## BRIEF
Show all lines of the entries in which the word "agent" is found.

Dataset entries
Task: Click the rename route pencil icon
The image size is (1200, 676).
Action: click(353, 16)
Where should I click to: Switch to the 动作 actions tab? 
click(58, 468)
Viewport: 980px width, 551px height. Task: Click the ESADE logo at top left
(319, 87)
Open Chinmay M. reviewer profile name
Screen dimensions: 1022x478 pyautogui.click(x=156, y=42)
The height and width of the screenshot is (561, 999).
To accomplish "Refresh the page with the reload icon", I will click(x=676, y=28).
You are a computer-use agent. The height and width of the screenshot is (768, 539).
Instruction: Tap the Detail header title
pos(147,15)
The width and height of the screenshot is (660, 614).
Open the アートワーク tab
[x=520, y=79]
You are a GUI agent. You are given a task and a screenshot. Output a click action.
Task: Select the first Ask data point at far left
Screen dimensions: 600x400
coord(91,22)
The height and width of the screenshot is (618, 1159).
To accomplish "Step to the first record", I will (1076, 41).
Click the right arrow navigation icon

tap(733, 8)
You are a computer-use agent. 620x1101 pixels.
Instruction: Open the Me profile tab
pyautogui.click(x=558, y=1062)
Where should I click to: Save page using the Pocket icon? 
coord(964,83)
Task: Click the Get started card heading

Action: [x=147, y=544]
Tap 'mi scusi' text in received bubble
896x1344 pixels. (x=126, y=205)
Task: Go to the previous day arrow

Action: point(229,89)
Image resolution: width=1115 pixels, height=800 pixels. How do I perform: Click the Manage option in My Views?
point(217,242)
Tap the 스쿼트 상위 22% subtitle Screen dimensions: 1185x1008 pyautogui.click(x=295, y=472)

## EXERCISE SOLUTION
You are a computer-use agent. The height and width of the screenshot is (768, 539).
You are a GUI agent. You are given a task and a screenshot. Output a click action.
You are a computer-use agent. 620x1101 pixels.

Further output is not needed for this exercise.